The width of the quasi-elastic signal is directly related to the amplitude of the rotations. In the following, we want to determine:
(1) the evolution of the signal’s width with temperature, and then
(2) determine the activation energy of the process by fitting an Arrhenius law to this evolution.

Data wrangling

  1. Using list.files(), find all xxK.csv files in the folder Data/, where xx is the temperature. You’ll store the result in a vector called flist.

  2. These files all contain 2 columns, w and int. Using read_csv(), load all these files into a tidy tibble called df, with the columns T, w and int. Using a combination of as.numeric(), basename() and str_replace(), make sure the column T contains the temperatures as numerical values.

Note

In case you didn’t manage to get there, you can continue by running:

df <- read_csv("Data/alldata.csv")

Plotting and fitting the data

  1. Now we have loaded our data, let’s take a look at it. Try to make a plot looking like this:
colors <- colorRampPalette(c("black","royalblue","seagreen","orange","red"))
df |> 
    ggplot(aes(x = w, y = int + as.numeric(factor(T))*.1, color=T)) +
       geom_point(alpha=0.5, size=.5)+
       scale_color_gradientn(colours = colors(50))+
       labs(x="Energy Transfer [meV]",
            y="Intensity [arb. units]",
            color="T [K]")

  1. Now we see that all signals are Gaussian peaks centered around 0 meV with a varying width. A Gaussian is defined using the function dnorm(w, mean=w0, sd=FW). Modify the following code to fit all the peaks using the nls() function.

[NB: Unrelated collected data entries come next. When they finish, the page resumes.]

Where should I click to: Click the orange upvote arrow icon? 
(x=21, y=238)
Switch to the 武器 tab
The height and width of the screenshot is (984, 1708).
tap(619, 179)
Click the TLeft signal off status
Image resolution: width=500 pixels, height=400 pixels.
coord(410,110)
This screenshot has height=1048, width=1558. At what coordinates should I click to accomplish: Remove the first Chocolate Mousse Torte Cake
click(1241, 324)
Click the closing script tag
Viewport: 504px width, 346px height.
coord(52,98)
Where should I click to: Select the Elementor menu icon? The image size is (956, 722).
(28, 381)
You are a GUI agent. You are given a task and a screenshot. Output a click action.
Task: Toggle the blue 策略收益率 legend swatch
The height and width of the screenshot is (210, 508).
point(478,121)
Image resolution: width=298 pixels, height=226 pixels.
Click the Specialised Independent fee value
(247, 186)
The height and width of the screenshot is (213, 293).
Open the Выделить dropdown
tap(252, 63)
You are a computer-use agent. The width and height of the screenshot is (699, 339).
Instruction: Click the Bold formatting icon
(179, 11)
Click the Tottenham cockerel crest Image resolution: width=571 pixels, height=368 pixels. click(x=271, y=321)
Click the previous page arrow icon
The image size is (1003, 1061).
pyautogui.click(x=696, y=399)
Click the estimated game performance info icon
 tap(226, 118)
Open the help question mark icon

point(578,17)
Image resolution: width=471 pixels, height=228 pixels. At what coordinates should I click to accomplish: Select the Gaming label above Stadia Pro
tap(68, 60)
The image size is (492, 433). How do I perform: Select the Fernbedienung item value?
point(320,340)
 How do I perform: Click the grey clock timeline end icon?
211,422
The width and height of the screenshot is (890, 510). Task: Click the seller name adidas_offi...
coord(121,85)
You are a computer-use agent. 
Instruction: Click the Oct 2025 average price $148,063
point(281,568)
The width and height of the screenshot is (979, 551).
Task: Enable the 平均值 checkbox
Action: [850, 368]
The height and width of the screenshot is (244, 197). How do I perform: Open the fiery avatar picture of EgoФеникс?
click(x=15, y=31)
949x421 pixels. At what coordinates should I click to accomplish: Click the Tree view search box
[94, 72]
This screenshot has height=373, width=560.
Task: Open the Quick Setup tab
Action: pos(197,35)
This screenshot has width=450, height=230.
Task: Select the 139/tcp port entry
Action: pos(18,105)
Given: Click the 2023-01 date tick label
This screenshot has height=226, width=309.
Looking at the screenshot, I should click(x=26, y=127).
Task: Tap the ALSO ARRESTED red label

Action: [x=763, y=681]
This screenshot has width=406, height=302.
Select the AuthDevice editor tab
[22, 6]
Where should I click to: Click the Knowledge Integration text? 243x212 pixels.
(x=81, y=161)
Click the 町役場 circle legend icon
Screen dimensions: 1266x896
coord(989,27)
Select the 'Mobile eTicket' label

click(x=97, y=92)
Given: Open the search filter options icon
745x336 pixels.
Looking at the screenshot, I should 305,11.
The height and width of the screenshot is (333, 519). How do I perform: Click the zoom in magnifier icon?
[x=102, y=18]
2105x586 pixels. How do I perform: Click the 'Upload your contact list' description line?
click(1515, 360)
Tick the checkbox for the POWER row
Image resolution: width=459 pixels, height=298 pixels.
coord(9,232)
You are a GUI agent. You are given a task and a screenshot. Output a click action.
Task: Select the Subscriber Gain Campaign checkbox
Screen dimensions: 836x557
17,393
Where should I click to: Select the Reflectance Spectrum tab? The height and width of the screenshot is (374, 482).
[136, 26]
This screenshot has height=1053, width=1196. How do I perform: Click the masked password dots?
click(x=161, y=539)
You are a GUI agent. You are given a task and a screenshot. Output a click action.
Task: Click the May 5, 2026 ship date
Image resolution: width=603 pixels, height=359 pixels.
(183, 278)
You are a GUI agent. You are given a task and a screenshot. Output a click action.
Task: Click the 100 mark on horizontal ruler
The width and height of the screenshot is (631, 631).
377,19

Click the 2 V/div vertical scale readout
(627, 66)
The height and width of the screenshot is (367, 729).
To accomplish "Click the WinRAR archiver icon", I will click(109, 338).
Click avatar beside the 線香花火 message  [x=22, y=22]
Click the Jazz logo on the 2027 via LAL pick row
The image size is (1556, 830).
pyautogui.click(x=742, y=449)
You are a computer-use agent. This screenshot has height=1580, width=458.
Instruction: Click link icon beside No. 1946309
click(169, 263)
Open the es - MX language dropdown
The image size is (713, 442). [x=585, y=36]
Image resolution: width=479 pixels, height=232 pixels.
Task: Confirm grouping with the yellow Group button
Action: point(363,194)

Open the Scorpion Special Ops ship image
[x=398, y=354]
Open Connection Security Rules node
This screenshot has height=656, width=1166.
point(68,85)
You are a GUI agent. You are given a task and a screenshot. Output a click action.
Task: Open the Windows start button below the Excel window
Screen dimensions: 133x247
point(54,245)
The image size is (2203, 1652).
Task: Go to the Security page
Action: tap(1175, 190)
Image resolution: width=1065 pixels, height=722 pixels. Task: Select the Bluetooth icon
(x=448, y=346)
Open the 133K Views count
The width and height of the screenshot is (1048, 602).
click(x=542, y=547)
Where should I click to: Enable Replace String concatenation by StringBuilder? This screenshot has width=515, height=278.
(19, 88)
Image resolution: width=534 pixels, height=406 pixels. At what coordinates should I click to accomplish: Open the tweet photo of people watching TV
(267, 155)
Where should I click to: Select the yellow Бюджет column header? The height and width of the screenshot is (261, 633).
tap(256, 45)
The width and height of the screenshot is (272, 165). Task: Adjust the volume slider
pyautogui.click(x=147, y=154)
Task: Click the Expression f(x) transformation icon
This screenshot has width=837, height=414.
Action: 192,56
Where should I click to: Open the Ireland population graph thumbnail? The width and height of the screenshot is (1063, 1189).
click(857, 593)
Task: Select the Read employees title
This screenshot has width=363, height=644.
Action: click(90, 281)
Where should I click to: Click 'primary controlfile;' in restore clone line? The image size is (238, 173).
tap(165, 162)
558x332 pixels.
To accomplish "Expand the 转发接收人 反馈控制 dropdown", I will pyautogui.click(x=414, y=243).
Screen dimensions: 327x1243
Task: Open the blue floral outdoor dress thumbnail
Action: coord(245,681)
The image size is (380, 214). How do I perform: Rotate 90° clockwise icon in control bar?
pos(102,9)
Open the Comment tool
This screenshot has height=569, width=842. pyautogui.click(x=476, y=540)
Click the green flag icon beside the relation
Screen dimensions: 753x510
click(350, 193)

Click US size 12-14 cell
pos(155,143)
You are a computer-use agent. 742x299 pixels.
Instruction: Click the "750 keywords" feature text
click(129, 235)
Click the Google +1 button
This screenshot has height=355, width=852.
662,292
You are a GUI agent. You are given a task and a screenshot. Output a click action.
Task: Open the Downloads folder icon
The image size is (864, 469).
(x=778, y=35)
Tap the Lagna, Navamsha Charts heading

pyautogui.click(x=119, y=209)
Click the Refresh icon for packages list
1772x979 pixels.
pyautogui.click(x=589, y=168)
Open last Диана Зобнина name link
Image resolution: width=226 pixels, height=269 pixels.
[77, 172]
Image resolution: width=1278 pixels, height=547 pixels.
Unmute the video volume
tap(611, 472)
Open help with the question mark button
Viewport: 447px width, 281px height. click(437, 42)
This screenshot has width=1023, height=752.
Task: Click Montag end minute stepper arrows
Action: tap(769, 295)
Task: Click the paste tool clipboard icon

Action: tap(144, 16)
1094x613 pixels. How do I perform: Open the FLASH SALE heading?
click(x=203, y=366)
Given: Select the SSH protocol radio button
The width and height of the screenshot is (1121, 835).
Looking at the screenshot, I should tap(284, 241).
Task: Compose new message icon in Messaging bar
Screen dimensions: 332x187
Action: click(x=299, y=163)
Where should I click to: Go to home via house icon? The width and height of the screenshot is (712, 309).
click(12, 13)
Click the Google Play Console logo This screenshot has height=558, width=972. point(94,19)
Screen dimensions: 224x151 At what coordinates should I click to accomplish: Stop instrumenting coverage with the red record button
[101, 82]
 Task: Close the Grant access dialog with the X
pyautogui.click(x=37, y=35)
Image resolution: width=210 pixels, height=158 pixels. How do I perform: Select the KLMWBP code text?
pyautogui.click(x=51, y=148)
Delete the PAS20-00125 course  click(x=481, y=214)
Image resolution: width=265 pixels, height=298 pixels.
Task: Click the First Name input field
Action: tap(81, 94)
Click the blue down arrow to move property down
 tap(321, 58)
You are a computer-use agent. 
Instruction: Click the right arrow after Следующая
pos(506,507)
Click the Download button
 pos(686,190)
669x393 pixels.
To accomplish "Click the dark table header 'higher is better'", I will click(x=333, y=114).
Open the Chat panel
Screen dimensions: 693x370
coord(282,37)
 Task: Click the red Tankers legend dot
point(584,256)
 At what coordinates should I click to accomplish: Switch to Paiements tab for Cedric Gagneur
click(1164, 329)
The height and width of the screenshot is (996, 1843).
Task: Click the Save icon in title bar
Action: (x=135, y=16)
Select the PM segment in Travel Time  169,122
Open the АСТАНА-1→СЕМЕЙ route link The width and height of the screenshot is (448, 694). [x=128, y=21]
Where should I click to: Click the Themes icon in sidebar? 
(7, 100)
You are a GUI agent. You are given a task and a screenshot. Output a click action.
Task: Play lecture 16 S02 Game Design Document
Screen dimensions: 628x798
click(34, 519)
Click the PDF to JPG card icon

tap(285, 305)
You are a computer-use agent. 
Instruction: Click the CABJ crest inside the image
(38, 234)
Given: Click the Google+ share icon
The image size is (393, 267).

  2. Now let’s check that our fit is good by adding a red line to the previous plot, the red line being the result of the fit. For this, we will use the .fitted column of the unnested augmented column.

  3. Let’s simplify our df_fit tibble so that it only contains 3 columns, T, FW and dFW, FW and dFW being the result of the fit and the corresponding standard error.

Fitting the Arrhenius law

Note

In case you didn’t manage to get there, you can continue by running:

df_fit_sorted <- read_csv("Data/FW_fit_results.csv")
  1. Now let’s plot our results to see the evolution of the width with temperature. Add vertical errorbars corresponding to the standard error on the fit.
df_fit_sorted |> 
    ggplot(aes(x = T, y = FW, ymin=FW-dFW, ymax=FW+dFW)) +
       geom_point(size=1)+
       geom_errorbar(width=0)+
       labs(x = "Temperature [K]",
            y = "Width [meV]")

  1. You see that below a certain temperature, there is no evolution of the width, as discussed at the beginning. Create a subset of the df_fit_sorted tibble only containing data for which the width evolves with temperature.

  2. Now let’s perform the fit of the data using an Arrhenius law like below, where FW is the width of the signal. You can either consider it a nonlinear model (and fit it with nls()) or a linear one (and fit it with lm(). In that case, you’ll need to add a column containing the 1/T values to perform your fit).

\[ FW = FW_0 \times e^{-E_a/k_BT} \]

  1. Plot the result of the fit to make sure it’s good, like so:

  1. What is the value of the activation energy, in Kelvins (with standard error)? Does it make sense to you when seeing the width evolution with temperature?